==== SUPPLIED INFORMATION

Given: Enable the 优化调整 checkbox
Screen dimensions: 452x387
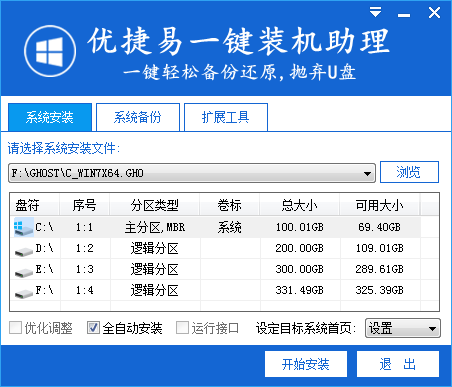Looking at the screenshot, I should click(x=15, y=328).
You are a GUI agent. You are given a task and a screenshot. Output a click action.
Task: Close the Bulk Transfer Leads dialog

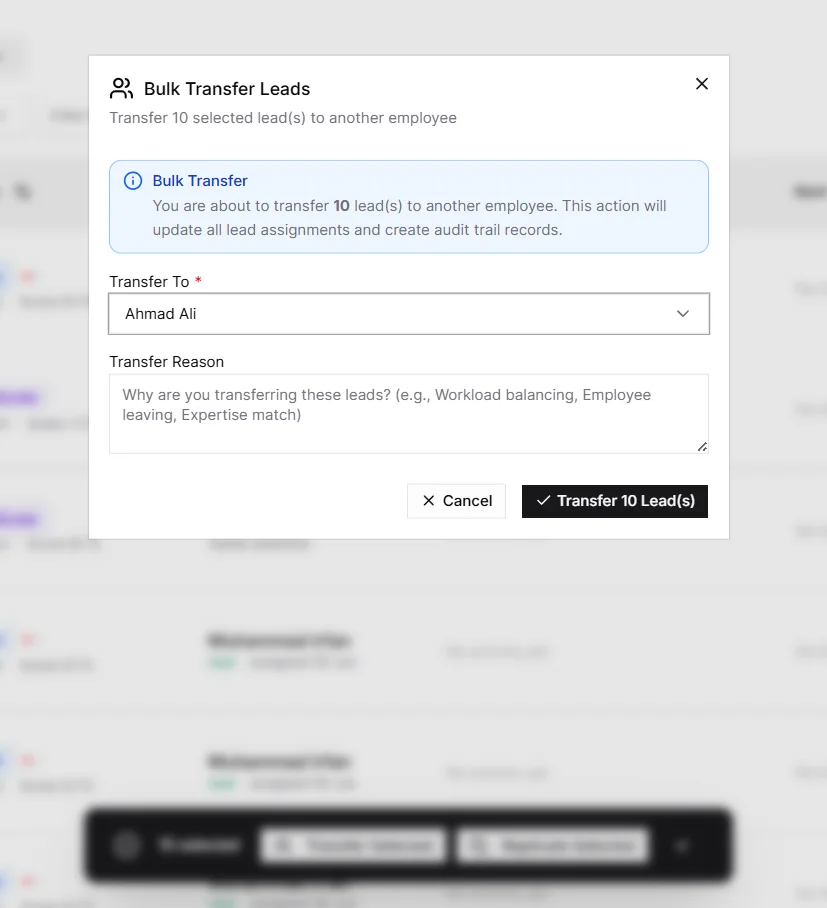(701, 84)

========

* _WORK TO COMPLETE_: Could you copy all of the entries above exactly, without the pictures?

* _OUTPUT BELOW_:
Given: Enable the 优化调整 checkbox
Screen dimensions: 452x387
Looking at the screenshot, I should click(x=15, y=328).
You are a GUI agent. You are given a task and a screenshot. Output a click action.
Task: Close the Bulk Transfer Leads dialog

(701, 84)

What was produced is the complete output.